Problem set
**1.** Answer these questions about the overview of DFA-based safety constraints:
(a) From what kind of specification is the automaton derived?
(b) What do the states of the product MDP keep track of?
(c) What is the size of the product state space?
**2.** Carry on the overview of DFA-based safety constraints, starting after its last sentence.

Extracted text
* Start *
"""
Overview
--------
LTL-style safety constraints via DFA monitoring and product constructions.
This module supports *safety constraints* expressed using a deterministic finite
automaton (DFA) derived from an LTL (or LTL-like) specification.
High-level idea
---------------
Given a labelled MDP and a DFA over the same atomic propositions, we can build a
*product MDP* whose states track both the base state and the current automaton
state. If the DFA has an "unsafe" accepting set :math:`F`, then safety can be
monitored by checking whether the automaton enters :math:`F`.
Let:
- base MDP have :math:`n` states and :math:`m` actions,
- DFA have :math:`k` automaton states.
Then the product state space has size :math:`n \\cdot k`.
* End *
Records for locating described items
* Start *
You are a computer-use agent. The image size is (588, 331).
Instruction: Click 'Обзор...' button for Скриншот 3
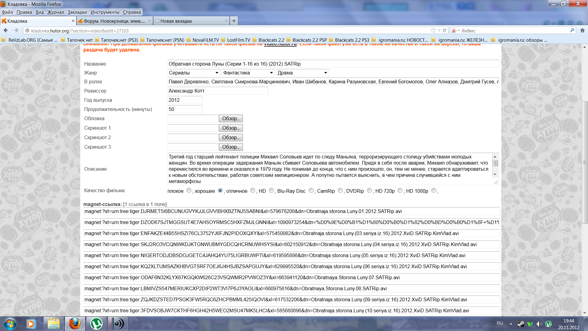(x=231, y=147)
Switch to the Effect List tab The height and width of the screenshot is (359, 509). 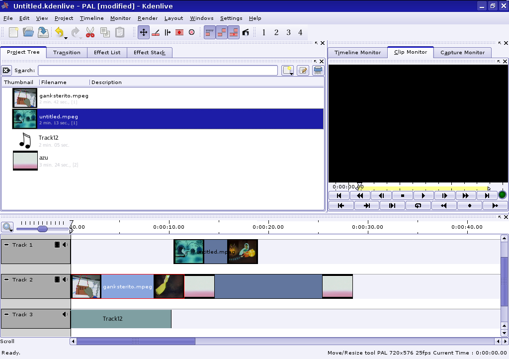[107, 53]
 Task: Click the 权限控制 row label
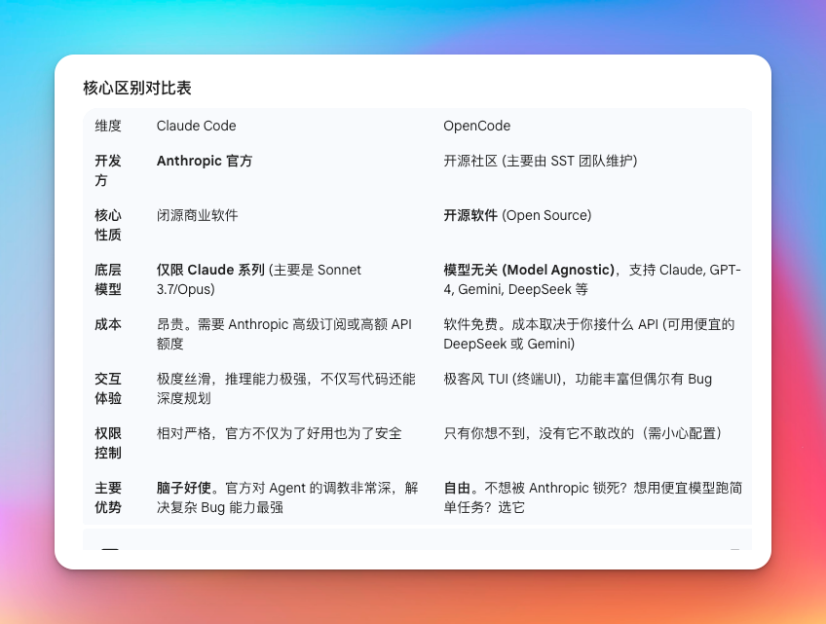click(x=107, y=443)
* End *
* Start *
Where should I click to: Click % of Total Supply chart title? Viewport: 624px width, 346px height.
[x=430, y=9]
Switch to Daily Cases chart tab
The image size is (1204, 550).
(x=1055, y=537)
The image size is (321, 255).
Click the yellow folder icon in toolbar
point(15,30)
* End *
Task-by-task answers
**1.**
(a) An LTL (or LTL-like) specification.
(b) Both the base state and the current automaton state.
(c) n · k, where n is the number of base MDP states and k is the number of DFA automaton states.

**2.**
Product transitions
-------------------
If the base transition kernel is :math:`P(s'\\mid s,a)` and the DFA transition
function is :math:`\\delta(q, L(s))`, then the product transition is:
.. math::
P_\\otimes((s', q') \\mid (s,q), a)
= P(s'\\mid s,a) \\cdot \\mathbf{1}\\{ q' = \\delta(q, L(s)) \\}.
The helper functions in this module create either a dense transition tensor or
a sparse successor representation for the product.
Safety cost
-----------
The monitor uses a cost function derived from the DFA. A common convention is:
.. math::
c_t = \\begin{cases}
1 & \\text{if } q_t \\in F \\\\
0 & \\text{otherwise}
\\end{cases}
and the episode is safe iff the total number of unsafe visits is zero.
Notes
-----
- The concrete cost construction is delegated to :func:`masa.common.ltl.dfa_to_costfn`.
- :class:`LTLSafetyEnv` also augments observations to include the automaton state,
enabling *product-state* learning in model-free settings.
API Reference
-------------
"""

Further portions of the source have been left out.